WORK ORDER: Once the line with "Viewport: 1536px width, 864px" has been located in the records below, set down that line and all subsequent lines exactly, omitting the pictures.

ENTRIES SHOWN:
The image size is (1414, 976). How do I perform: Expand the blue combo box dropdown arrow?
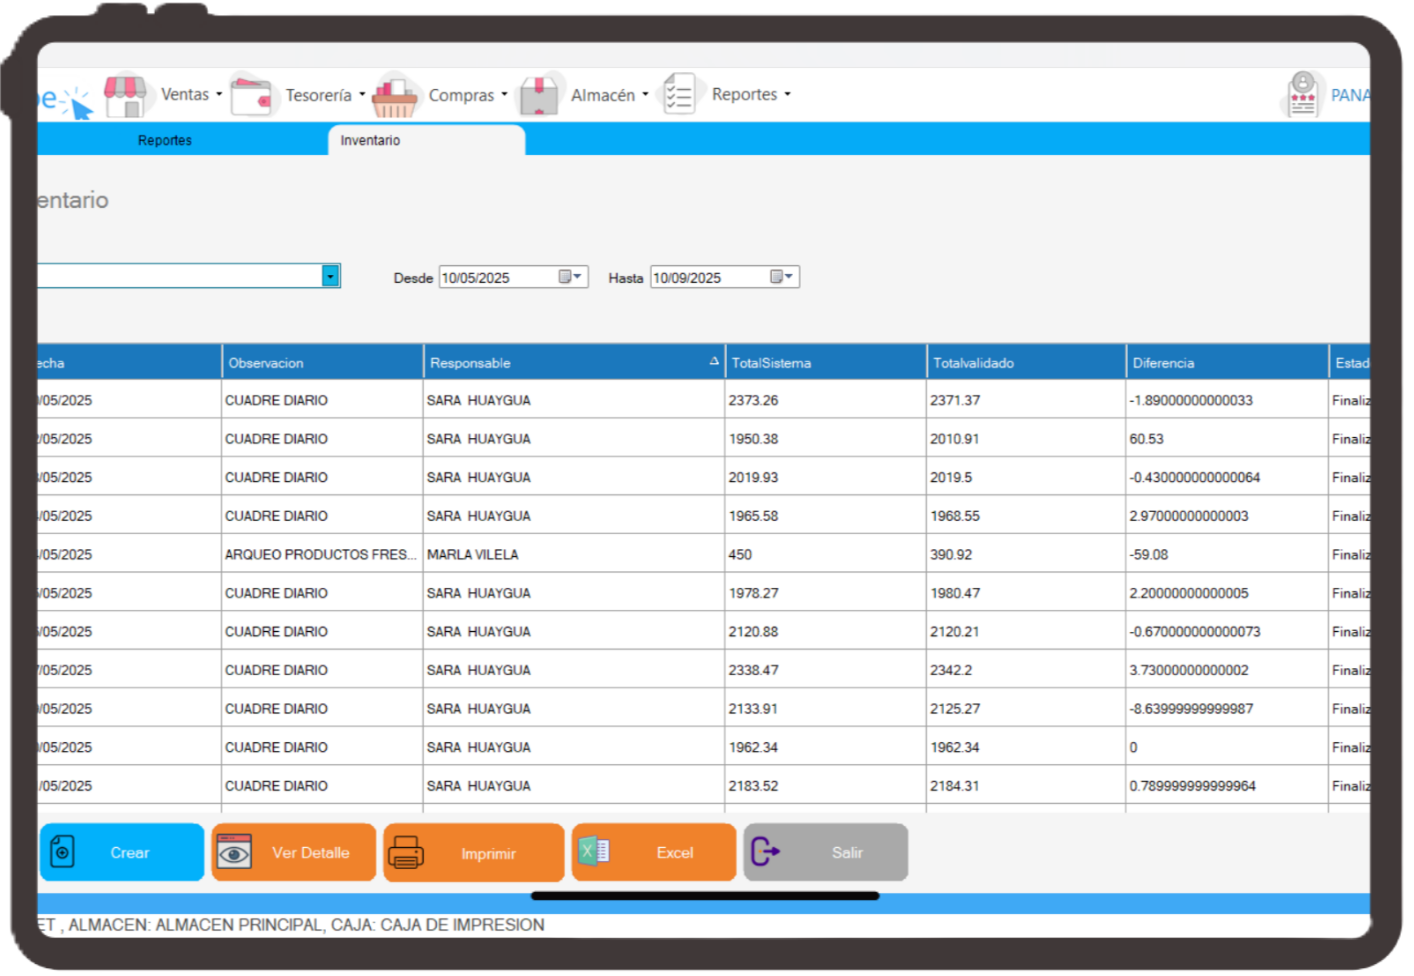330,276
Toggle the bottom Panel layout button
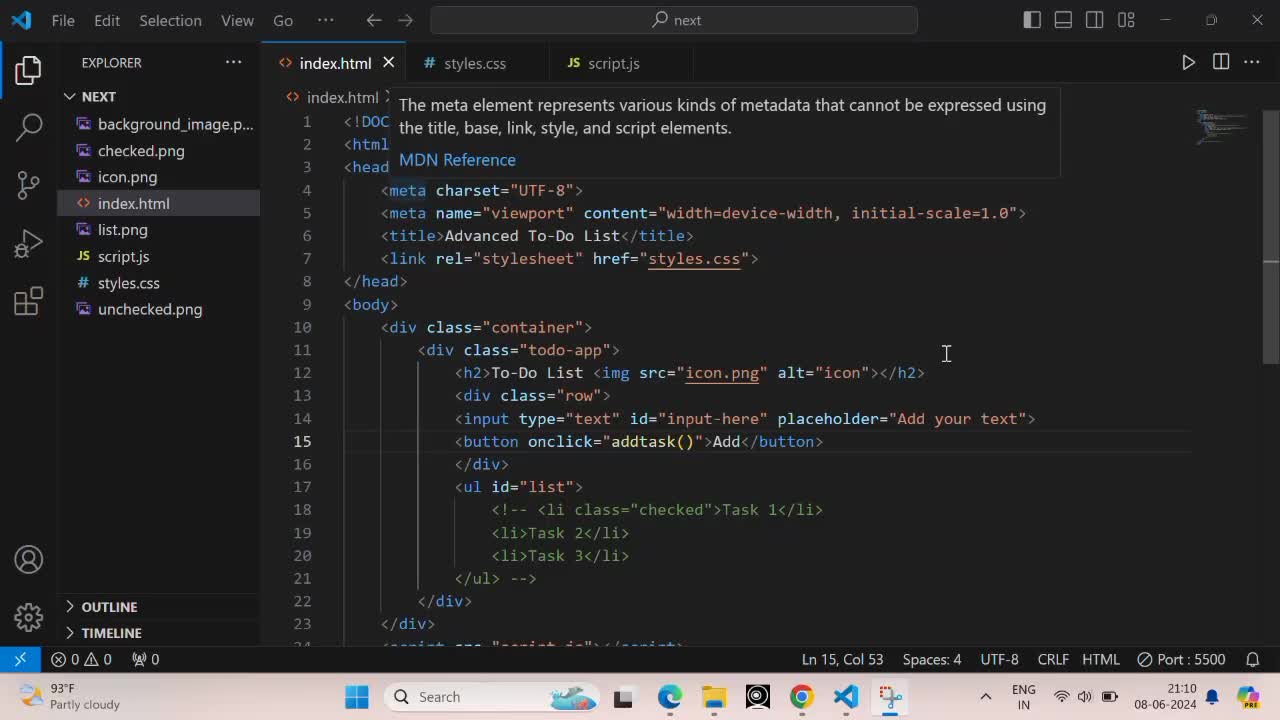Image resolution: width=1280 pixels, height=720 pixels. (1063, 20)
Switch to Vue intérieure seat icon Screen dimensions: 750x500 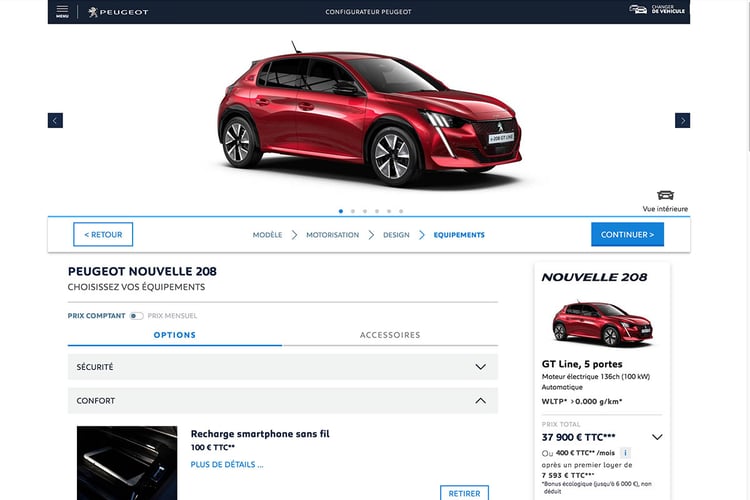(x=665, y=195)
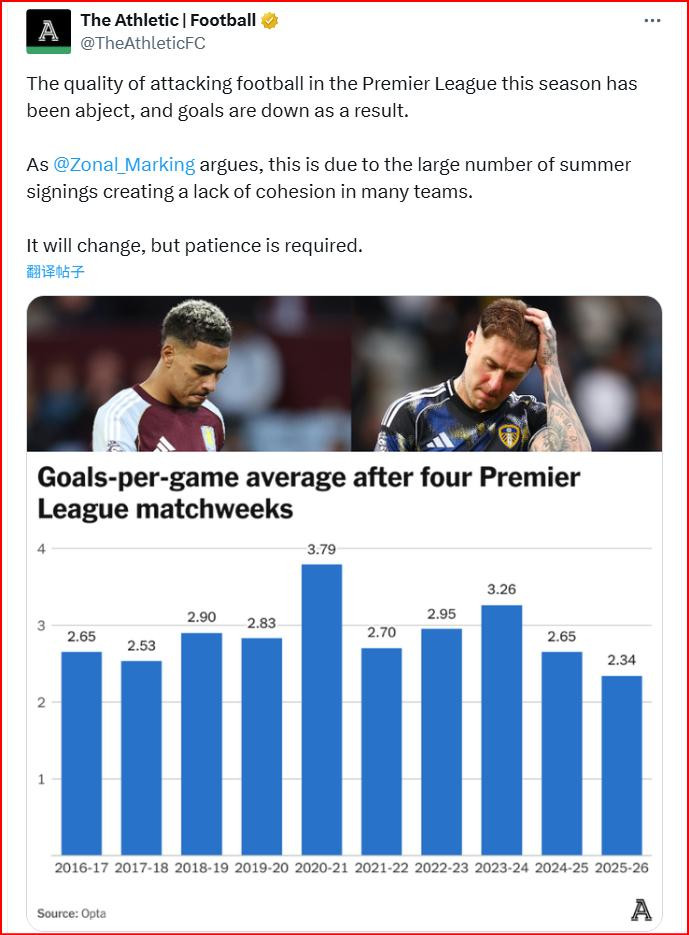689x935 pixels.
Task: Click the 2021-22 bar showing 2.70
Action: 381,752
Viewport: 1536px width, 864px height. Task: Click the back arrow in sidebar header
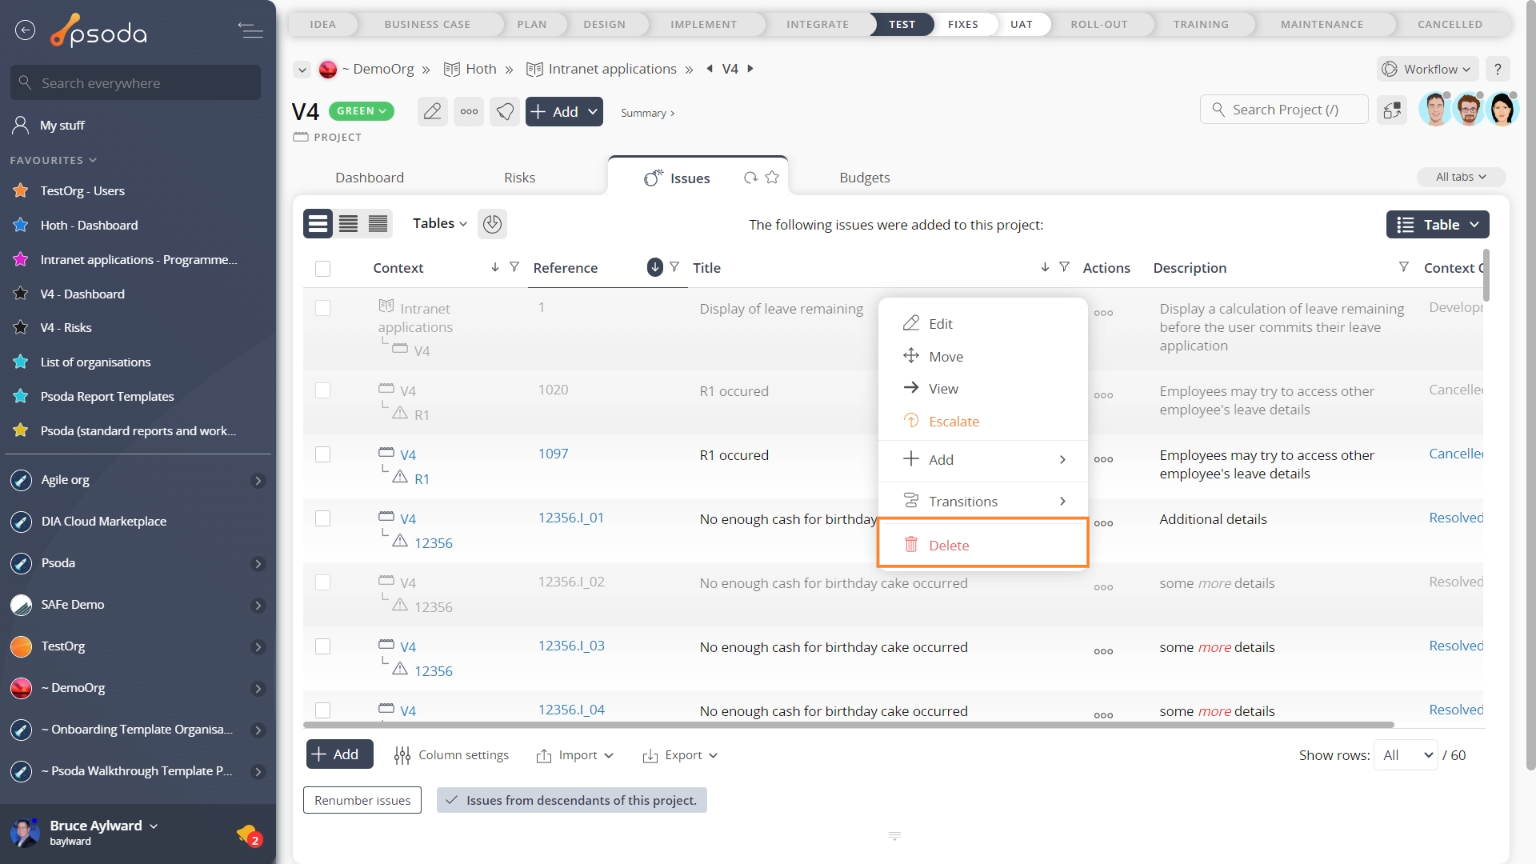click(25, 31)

SOLUTION TO THIS TASK:
Viewport: 1536px width, 864px height. Task: Click the back arrow in sidebar header
click(25, 31)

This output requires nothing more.